[Data entries]
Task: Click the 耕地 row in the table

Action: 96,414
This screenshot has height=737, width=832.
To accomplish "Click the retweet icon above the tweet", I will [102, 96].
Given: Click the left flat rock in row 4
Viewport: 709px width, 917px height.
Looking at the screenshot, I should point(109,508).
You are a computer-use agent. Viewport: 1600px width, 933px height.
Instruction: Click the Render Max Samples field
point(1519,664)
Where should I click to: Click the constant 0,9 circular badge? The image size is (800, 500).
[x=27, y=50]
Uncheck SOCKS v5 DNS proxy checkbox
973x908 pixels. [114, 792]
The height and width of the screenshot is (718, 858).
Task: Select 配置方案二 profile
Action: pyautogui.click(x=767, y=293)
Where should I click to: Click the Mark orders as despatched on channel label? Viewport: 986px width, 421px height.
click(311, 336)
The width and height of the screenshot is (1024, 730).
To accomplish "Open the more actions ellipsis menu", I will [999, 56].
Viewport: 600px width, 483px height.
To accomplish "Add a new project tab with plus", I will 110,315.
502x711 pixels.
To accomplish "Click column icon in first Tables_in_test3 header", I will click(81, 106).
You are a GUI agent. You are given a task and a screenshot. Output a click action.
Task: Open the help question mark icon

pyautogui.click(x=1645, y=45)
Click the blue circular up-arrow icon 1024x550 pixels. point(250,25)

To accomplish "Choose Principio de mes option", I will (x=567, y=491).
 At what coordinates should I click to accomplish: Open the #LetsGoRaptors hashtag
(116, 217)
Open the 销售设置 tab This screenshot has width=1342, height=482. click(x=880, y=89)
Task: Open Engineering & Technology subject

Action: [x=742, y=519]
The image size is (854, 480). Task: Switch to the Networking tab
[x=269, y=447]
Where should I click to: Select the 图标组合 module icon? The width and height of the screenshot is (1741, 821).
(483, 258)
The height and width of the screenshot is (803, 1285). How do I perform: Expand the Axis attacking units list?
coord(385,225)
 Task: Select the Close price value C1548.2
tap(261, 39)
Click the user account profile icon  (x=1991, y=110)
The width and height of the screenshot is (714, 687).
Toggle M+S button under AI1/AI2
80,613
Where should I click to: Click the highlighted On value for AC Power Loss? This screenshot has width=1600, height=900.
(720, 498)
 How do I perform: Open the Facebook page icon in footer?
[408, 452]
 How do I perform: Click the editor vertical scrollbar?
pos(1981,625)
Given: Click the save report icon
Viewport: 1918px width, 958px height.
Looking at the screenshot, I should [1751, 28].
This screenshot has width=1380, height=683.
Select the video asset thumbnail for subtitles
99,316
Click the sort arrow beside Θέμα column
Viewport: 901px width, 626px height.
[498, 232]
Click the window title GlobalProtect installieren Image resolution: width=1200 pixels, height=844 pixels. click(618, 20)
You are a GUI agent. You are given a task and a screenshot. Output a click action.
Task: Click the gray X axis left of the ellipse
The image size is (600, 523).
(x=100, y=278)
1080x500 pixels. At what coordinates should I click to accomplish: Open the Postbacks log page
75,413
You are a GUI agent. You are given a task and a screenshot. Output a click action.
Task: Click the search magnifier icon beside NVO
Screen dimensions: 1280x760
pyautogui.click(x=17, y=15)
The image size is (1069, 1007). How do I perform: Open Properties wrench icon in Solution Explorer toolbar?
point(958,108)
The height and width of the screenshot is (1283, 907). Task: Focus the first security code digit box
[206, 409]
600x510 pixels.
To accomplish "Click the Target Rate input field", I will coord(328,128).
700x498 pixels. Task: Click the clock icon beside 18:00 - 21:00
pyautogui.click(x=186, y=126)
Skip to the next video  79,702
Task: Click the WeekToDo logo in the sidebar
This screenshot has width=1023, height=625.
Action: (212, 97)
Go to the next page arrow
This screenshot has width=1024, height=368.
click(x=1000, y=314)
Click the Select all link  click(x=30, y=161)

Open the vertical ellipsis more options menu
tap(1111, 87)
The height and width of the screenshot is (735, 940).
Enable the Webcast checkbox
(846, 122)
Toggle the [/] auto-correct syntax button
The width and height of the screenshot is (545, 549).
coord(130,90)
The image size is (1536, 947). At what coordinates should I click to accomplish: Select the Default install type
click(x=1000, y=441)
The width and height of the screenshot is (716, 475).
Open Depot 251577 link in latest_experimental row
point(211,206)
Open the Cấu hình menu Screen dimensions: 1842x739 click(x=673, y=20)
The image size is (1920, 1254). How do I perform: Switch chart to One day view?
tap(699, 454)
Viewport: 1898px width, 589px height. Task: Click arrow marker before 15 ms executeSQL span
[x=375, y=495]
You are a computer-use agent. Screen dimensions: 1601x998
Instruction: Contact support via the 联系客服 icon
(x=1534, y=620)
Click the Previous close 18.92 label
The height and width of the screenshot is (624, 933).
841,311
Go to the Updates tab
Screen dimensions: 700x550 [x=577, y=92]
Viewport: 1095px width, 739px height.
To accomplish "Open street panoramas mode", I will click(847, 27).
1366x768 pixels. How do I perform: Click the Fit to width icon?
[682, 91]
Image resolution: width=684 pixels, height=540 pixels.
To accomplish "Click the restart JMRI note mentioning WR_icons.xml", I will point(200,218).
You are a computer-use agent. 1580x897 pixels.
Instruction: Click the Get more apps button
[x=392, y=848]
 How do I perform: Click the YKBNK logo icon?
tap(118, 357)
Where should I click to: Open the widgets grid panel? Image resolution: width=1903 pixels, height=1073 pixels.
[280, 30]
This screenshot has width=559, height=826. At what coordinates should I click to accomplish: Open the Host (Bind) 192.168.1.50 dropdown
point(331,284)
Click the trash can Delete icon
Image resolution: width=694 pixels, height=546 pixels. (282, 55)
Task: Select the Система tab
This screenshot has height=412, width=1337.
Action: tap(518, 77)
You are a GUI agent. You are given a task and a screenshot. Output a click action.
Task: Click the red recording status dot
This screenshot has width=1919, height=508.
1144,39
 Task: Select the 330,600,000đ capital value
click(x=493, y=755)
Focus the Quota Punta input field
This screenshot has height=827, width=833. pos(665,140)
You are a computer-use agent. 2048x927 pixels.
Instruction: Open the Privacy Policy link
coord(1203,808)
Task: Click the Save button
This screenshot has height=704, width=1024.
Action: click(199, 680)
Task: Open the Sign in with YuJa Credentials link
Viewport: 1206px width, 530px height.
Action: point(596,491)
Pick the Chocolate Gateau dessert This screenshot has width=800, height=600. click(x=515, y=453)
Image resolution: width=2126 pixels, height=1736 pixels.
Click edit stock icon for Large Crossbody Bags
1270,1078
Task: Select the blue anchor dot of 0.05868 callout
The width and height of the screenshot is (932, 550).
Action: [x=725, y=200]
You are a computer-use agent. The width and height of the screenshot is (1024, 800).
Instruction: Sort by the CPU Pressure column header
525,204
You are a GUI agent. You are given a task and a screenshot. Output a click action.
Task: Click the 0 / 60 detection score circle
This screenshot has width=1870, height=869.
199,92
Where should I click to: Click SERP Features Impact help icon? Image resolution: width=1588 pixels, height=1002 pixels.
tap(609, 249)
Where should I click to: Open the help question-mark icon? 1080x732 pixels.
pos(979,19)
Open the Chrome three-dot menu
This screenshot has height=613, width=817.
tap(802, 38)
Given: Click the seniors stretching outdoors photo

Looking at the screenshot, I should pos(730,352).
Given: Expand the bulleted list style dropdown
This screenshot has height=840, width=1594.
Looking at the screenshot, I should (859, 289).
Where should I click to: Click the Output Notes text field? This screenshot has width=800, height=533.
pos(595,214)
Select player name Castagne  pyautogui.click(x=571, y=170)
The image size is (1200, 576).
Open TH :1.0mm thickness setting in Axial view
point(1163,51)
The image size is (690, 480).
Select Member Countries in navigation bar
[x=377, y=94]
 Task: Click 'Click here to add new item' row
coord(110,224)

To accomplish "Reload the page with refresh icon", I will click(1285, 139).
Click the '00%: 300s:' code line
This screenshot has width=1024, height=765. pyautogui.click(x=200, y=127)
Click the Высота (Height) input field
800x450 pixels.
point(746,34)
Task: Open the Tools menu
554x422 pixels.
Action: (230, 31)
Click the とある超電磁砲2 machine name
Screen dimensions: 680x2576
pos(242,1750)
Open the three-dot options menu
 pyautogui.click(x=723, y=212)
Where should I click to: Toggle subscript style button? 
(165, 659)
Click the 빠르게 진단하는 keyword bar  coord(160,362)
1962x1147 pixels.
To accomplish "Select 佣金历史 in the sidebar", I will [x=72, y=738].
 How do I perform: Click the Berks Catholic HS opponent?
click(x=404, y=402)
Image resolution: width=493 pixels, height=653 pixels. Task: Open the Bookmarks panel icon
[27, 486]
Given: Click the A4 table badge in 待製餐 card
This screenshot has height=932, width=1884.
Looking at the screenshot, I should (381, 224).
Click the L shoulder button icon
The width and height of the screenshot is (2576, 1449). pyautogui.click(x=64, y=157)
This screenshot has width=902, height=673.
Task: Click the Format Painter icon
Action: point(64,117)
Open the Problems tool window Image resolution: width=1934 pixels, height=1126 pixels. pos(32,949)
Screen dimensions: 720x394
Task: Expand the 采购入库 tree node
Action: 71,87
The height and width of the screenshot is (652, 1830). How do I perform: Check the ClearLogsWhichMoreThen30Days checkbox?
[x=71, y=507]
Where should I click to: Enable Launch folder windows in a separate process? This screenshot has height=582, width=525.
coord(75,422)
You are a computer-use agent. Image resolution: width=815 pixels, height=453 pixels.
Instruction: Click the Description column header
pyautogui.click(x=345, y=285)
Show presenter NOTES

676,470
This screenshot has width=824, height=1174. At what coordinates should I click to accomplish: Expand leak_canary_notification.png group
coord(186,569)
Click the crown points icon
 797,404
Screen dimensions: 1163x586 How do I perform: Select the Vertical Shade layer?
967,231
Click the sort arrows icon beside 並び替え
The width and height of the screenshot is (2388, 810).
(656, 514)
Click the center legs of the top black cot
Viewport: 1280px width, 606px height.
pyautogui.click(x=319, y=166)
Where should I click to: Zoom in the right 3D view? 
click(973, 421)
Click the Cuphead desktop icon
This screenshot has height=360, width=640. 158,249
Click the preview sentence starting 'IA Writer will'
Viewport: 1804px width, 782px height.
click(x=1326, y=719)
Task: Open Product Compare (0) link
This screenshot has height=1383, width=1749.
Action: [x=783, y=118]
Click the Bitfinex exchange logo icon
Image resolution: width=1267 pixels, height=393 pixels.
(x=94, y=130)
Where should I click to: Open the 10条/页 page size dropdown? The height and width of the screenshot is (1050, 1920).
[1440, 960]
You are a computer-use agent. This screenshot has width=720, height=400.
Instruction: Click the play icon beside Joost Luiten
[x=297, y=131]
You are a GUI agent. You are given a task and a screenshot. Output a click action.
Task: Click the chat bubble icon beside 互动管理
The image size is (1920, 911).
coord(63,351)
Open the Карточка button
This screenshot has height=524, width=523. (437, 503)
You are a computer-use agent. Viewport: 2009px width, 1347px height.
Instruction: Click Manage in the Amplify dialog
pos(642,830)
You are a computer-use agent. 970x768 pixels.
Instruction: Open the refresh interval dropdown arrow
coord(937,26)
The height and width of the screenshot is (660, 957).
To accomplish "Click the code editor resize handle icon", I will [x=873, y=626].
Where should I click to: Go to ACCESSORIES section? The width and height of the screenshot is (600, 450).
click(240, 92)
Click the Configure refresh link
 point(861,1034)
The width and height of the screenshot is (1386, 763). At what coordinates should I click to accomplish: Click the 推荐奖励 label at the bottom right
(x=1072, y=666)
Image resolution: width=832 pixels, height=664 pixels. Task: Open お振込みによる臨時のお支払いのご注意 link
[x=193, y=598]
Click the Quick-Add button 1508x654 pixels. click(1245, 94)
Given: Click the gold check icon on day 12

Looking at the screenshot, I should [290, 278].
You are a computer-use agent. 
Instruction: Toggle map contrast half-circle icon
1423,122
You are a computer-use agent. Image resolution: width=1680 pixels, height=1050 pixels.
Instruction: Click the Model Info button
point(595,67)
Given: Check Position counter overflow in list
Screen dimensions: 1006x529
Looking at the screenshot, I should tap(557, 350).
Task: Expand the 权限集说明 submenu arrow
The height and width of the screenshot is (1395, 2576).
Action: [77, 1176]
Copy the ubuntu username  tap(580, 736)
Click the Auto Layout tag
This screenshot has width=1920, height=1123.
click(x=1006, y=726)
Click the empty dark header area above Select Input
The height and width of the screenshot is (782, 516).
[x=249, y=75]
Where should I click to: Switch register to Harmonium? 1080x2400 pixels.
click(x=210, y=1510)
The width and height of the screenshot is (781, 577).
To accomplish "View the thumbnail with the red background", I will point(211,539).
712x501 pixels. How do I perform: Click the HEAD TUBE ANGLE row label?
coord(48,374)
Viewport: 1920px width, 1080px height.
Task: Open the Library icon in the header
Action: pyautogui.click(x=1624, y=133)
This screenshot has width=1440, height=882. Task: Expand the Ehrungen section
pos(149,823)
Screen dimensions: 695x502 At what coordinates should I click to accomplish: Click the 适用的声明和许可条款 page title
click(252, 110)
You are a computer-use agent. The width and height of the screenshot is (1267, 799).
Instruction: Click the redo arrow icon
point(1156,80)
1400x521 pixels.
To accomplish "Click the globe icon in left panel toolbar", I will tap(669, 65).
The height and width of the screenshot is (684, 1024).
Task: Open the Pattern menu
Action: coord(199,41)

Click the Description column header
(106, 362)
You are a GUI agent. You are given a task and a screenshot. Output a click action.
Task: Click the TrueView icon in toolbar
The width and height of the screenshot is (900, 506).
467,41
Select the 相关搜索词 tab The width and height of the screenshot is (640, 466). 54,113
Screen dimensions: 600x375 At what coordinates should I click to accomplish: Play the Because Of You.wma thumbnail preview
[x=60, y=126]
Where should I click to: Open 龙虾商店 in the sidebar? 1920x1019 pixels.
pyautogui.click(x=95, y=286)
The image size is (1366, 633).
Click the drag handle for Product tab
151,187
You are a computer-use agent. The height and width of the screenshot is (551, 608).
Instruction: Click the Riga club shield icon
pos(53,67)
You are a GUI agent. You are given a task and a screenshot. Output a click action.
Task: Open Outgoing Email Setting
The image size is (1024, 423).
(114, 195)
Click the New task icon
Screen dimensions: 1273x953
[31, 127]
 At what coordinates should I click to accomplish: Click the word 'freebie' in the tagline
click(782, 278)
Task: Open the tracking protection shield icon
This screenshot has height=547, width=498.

◆ **PROBLEM REQUIREMENTS**
Arrange the items from the line containing "Click the Configure refresh link" through the line containing "Looking at the screenshot, I should tap(557, 350)." as a Markdown table with the columns Row and Line, numbering each row and omitting blank lines.

◆ **CORRECT OUTPUT**
| Row | Line |
|---|---|
| 1 | Click the Configure refresh link |
| 2 |  point(861,1034) |
| 3 | The width and height of the screenshot is (1386, 763). At what coordinates should I click to accomplish: Click the 推荐奖励 label at the bottom right |
| 4 | (x=1072, y=666) |
| 5 | Image resolution: width=832 pixels, height=664 pixels. Task: Open お振込みによる臨時のお支払いのご注意 link |
| 6 | [x=193, y=598] |
| 7 | Click the Quick-Add button 1508x654 pixels. click(1245, 94) |
| 8 | Given: Click the gold check icon on day 12 |
| 9 | Looking at the screenshot, I should [290, 278]. |
| 10 | You are a computer-use agent.  |
| 11 | Instruction: Toggle map contrast half-circle icon |
| 12 | 1423,122 |
| 13 | You are a computer-use agent. Image resolution: width=1680 pixels, height=1050 pixels. |
| 14 | Instruction: Click the Model Info button |
| 15 | point(595,67) |
| 16 | Given: Check Position counter overflow in list |
| 17 | Screen dimensions: 1006x529 |
| 18 | Looking at the screenshot, I should tap(557, 350). |